WI dairy farm can continue to expand responsibly
By Press release
By Press release
November 7, 2014, Green Bay, WI – The Dairy Business Association (DBA) is pleased that after protracted litigation, Kinnard Farms, a family-run dairy farm in Kewaunee County, is being permitted to expand without changes to its facility designs or nutrient management plan.
The Kinnard brothers can continue to build upon the successful example set by their parents who started the dairy farm in 1946 with 14 cows. The farm has already grown to support three generations of the family. They now milk more than 700 cows, which by law classifies their farm as a Concentrated Animal Feeding Operation (CAFO). This designation subjects Kinnard Farms to some of the most stringent regulations in the country and requires them to obtain a permit to continue operating.
In 2012, the Kinnard family sought to renew that permit and expand their farm again. The Department of Natural Resources (DNR) issued them a permit, but a handful of local residents challenged the permit with the assistance of the Midwest Environmental Advocates (MEA). In a decision issued in early November 2014, Administrative Law Judge Jeffrey Boldt ruled that the permit can stand with only minor changes. He found that MEA failed to meet its burden on most of the issues it raised.

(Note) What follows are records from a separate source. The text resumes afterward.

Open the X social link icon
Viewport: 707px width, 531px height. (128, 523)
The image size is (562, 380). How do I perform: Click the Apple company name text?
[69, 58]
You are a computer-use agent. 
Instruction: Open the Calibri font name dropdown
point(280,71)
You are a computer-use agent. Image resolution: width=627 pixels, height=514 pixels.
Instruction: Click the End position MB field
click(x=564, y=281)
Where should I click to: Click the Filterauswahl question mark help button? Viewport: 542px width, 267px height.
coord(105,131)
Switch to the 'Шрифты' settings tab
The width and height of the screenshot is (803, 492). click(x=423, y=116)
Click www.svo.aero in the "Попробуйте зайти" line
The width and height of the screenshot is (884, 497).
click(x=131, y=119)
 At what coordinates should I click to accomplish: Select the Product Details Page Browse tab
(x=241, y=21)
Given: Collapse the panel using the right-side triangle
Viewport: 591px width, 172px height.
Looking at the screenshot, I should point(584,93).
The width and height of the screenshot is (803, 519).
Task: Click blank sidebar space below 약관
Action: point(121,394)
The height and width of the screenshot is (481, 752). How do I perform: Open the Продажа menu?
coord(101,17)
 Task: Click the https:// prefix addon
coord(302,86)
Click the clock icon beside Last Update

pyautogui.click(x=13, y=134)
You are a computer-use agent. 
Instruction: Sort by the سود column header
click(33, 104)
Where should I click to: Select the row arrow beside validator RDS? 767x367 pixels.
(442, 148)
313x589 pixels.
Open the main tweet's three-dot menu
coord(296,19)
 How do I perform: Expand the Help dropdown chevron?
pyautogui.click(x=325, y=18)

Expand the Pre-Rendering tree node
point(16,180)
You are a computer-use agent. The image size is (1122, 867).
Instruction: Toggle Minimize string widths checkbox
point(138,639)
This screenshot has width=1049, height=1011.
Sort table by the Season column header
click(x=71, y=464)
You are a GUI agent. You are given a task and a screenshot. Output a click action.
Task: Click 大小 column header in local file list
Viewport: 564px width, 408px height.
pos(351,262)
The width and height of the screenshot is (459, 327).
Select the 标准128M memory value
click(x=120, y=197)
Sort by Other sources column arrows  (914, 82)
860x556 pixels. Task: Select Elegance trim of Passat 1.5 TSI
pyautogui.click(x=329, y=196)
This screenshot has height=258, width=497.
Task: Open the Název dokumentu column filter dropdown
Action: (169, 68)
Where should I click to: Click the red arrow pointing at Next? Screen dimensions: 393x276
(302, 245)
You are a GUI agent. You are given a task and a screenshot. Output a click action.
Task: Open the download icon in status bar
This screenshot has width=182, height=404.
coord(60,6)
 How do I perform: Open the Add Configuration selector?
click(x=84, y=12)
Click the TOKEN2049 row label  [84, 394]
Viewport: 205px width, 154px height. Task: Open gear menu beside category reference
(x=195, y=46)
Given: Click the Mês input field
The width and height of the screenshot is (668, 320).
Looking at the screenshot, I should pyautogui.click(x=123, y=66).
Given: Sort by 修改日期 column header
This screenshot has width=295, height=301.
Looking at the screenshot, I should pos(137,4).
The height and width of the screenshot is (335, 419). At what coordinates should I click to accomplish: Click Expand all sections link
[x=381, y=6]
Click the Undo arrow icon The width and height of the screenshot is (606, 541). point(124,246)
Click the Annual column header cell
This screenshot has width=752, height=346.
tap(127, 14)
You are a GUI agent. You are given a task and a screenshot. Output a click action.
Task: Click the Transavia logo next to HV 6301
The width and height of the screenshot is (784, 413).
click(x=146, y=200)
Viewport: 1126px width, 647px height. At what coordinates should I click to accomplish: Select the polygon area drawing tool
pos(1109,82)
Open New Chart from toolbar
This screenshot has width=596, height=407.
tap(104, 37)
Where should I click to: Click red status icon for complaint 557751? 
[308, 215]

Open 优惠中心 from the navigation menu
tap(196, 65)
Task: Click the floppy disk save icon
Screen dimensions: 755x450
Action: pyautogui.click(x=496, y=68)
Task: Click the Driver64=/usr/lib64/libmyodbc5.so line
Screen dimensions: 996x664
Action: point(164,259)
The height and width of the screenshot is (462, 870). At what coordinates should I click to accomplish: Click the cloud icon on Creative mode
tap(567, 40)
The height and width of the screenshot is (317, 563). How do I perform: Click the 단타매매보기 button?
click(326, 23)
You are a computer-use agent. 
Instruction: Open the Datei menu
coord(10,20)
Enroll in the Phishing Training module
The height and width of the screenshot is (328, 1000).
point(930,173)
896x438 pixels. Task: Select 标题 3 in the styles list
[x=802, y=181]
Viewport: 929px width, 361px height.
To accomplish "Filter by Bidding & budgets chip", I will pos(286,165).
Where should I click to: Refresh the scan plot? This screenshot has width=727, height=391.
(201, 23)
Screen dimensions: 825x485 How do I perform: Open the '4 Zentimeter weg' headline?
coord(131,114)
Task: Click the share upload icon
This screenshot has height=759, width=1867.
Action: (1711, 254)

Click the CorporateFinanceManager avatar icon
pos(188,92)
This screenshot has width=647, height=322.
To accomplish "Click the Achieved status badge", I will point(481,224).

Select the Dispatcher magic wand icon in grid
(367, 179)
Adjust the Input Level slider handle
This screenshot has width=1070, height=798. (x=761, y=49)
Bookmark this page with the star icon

“CAFOs like Kinnard Farms are far more regulated than other farms in Wisconsin,” explained Laurie Fischer, DBA’s director of dairy policy. “Most farms are subject to much less regulation and they cannot be forced to comply unless they are given financial assistance from the state of Wisconsin. We are left with a small group CAFOs that must follow all kinds of regulation while the vast majority of farms aren’t being held to any standards.”
“The question is whether the public is willing to spend money to help farmers bring their environmental protections up to the level already observed by CAFOs.”
Judge Boldt’s decision highlighted just a small part of what Kinnard Farms is doing to protect the environment, particularly water quality. For example, the Kinnards proposed a vegetative treatment area that far exceeds state or federal standards to prevent runoff or nutrient leaching. Through careful nutrient management, they are also able to remove more phosphorus from the environment than they apply to fields.
The decision does call on DNR to cap the maximum number of animals the farm can have during the permit period and it also calls for groundwater monitoring on the farm.
“It is unclear how the animal unit cap will help improve groundwater quality since all manure must be accounted for regardless of how many animals are on the farm,” said the DBA’s Laurie Fischer. “MEA accomplished nothing with this litigation. It would be great if it would spend just a fraction of what it does suing large, heavily regulated farms to help the less regulated improve on protecting the environment. Then, we could really see some significant improvements in groundwater quality.”